Sales and margins headwinds
Wall Street analysts continue to maintain a “neutral” outlook on Colgate-Palmolive (CL) stock. Analysts expect intense competition, a low category inflation rate, and unfavorable currency rates to continue to hurt the company’s sales growth rate. Meanwhile, higher raw material and packaging costs and increased transportation costs could have a negative impact on the company’s margins and bottom line.
Management also lowered its fiscal 2018 net sales and earnings guidance, which is disheartening for investors. Colgate-Palmolive expects its net sales to increase by low-single-digits in 2018—down from its previous guidance of mid-single digit growth.
Colgate-Palmolive’s management expects its adjusted earnings to mark mid-single-digit growth in 2018. Earlier, the company expected its bottom line to grow 10.0%.
Amid challenges, Colgate-Palmolive’s price restructuring efforts across several markets, new products, expanded distribution, and benefits from recently acquired brand sales will likely support its net sales.
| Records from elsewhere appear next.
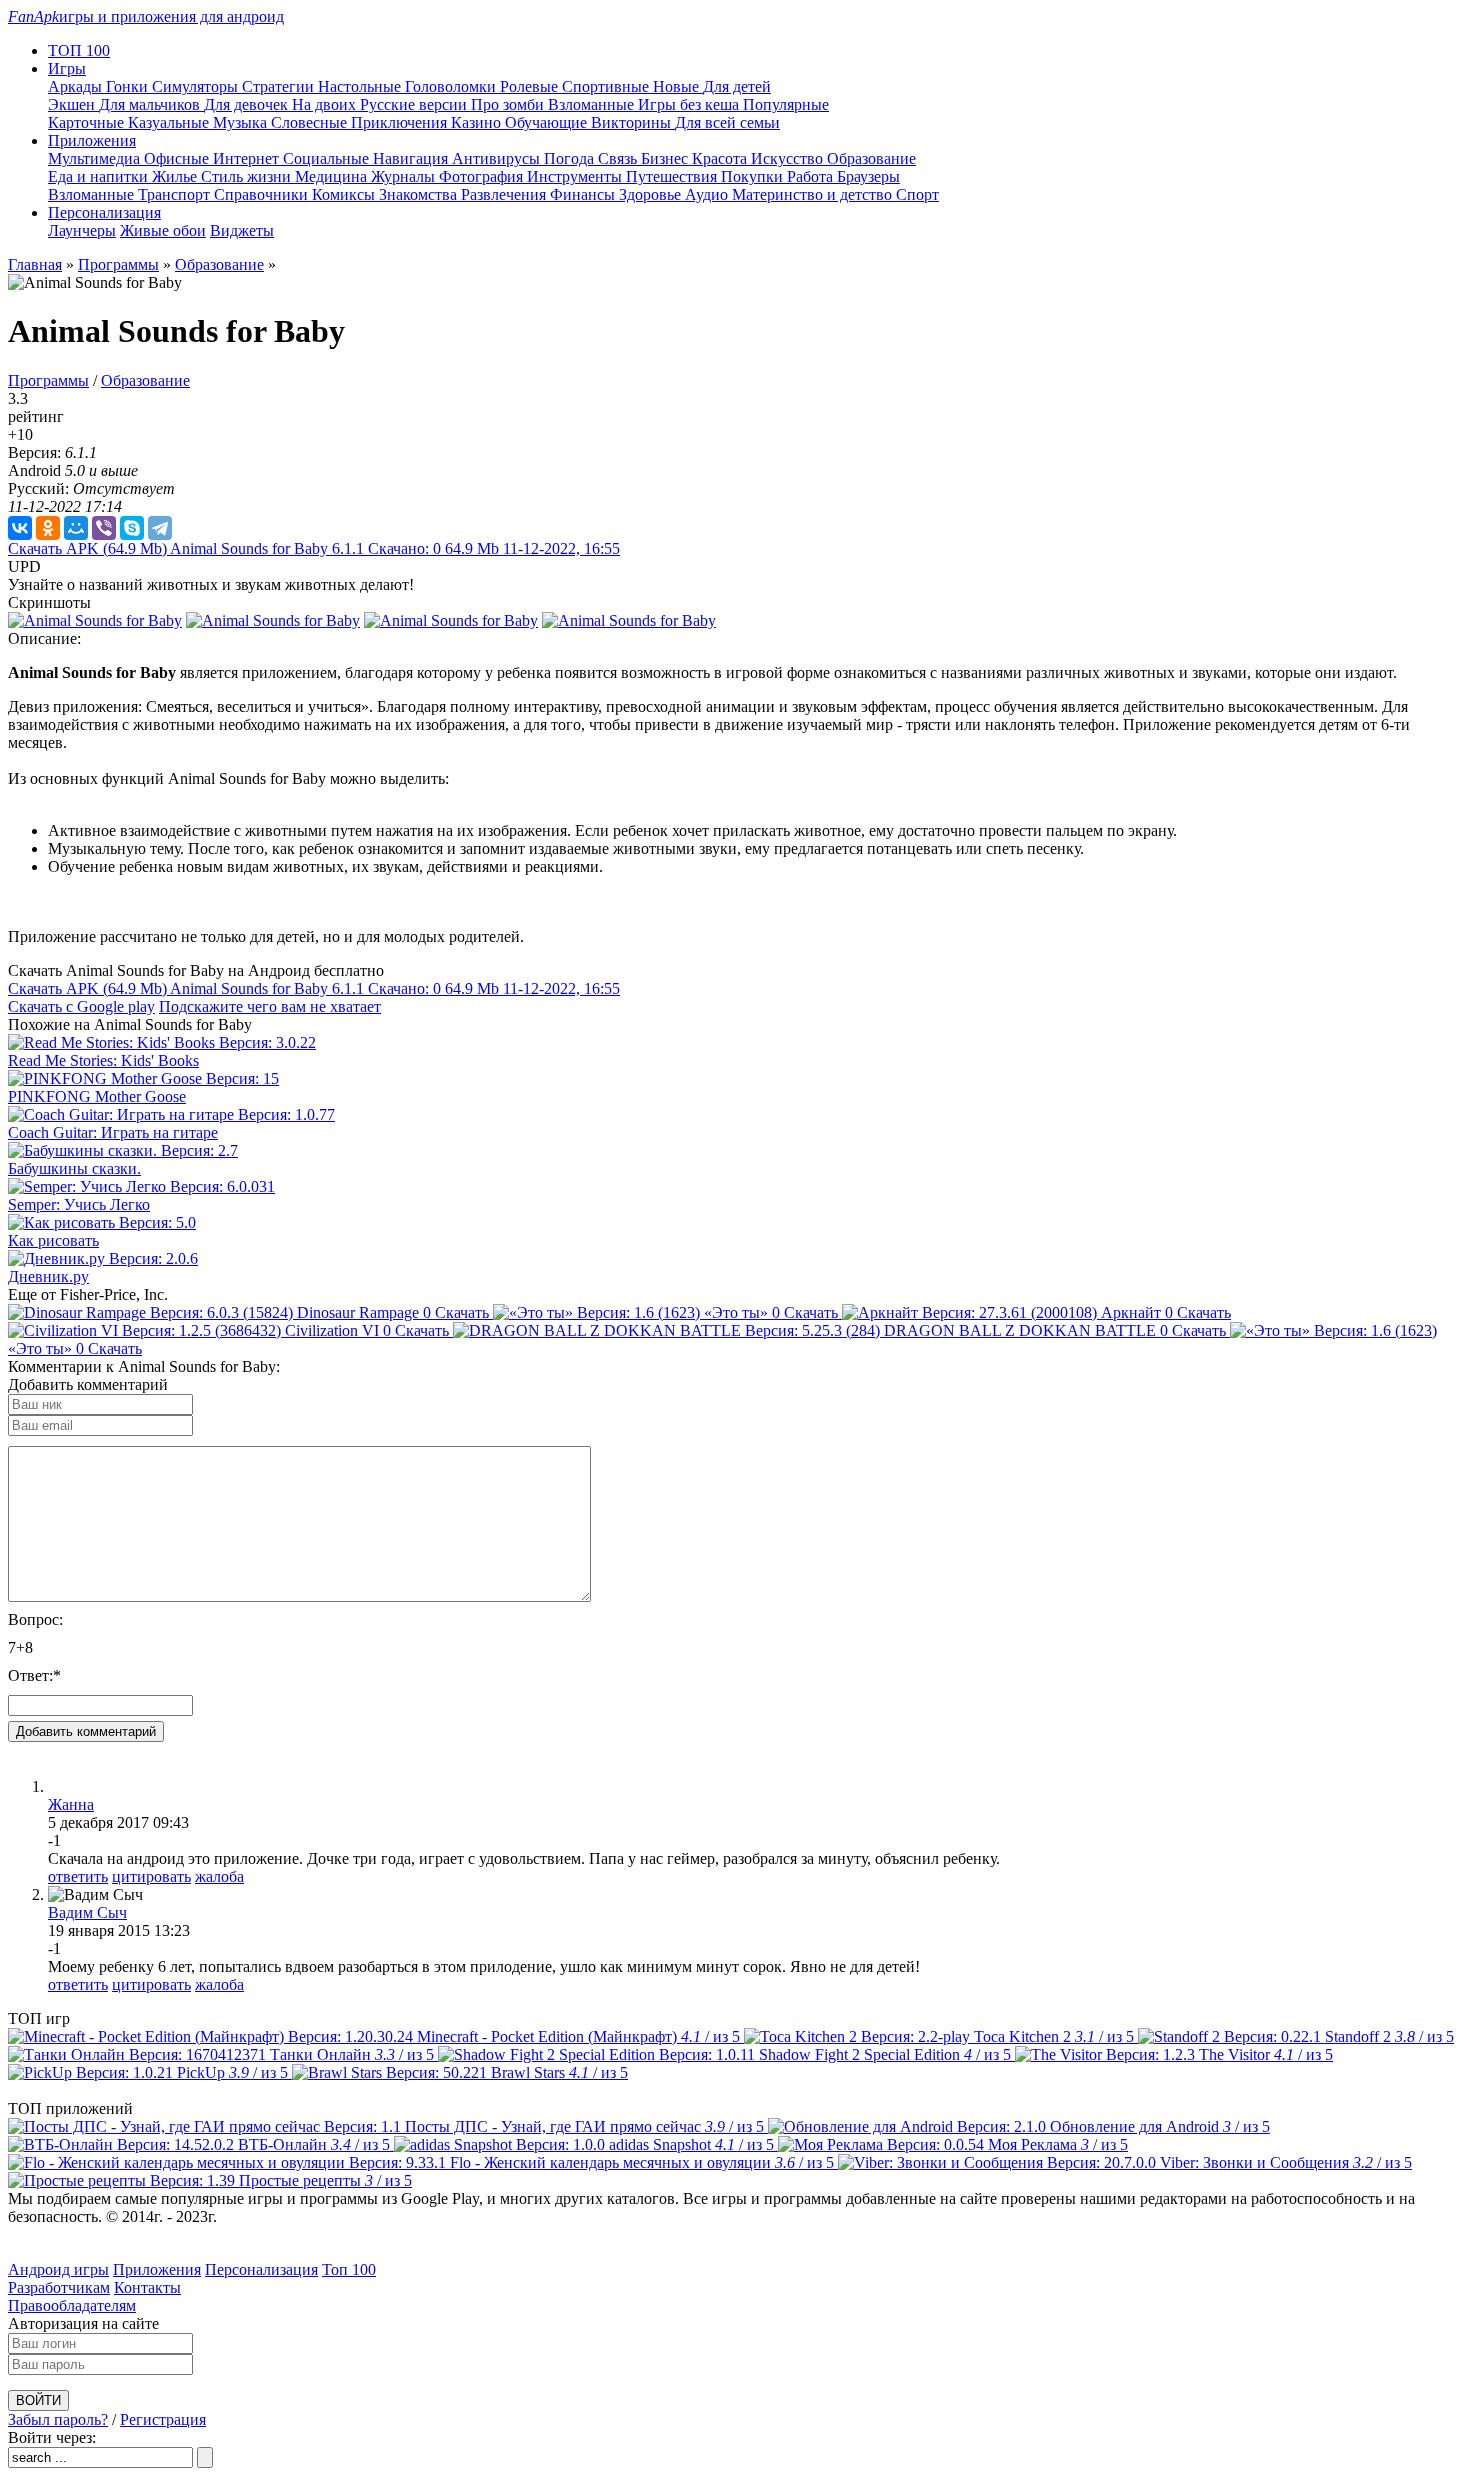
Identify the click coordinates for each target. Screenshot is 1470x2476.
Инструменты (576, 176)
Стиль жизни (248, 176)
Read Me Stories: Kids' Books (103, 1060)
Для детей (737, 86)
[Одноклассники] (48, 528)
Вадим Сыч (87, 1912)
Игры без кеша (690, 104)
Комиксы (345, 194)
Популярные (786, 104)
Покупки (754, 176)
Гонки (129, 86)
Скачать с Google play (81, 1006)
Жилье (176, 176)
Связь (619, 158)
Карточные (88, 122)
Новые (678, 86)
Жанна (71, 1804)
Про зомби (509, 104)
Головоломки (452, 86)
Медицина (333, 176)
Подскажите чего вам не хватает (270, 1006)
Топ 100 (349, 2269)
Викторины (633, 122)
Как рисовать (53, 1240)
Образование (871, 158)
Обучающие (548, 122)
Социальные (328, 158)
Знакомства (420, 194)
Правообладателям (72, 2305)
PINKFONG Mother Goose (97, 1096)
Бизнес (666, 158)
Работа (812, 176)
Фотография (483, 176)
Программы (118, 264)
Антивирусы (498, 158)
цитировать (151, 1876)
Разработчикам (59, 2287)
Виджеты (242, 230)
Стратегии (280, 86)
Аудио (708, 194)
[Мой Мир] (76, 528)
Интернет (248, 158)
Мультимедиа (96, 158)
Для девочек (248, 104)
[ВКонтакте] (20, 528)
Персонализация (261, 2269)
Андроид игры (58, 2269)
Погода (571, 158)
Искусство (789, 158)
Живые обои (163, 230)
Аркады (77, 86)
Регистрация (163, 2419)
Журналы (405, 176)
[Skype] (132, 528)
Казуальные (170, 122)
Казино (478, 122)
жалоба (219, 1876)
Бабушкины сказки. (74, 1168)
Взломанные (593, 104)
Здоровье (652, 194)
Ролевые (531, 86)
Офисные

Productivity, cost savings, and a lower effective tax rate should cushion the company’s bottom line.
Ratings and target price
Among 22 analysts covering Colgate-Palmolive stock, 15 analysts suggest a “hold,” six analysts maintain a “buy,” and one analyst has a “sell” recommendation. Analysts have a consensus target price of $69.20 per share on Colgate-Palmolive stock, which implies an upside of 3.1% based on its closing price of $67.10 on September 26.
Colgate-Palmolive stock trades at 22.1x the 2018 estimated EPS of $3.04 and at 20.8x the 2019 estimated EPS of $3.23—both look expensive based on the anticipated growth rates of 5.9% and 6.3%, respectively, during those periods.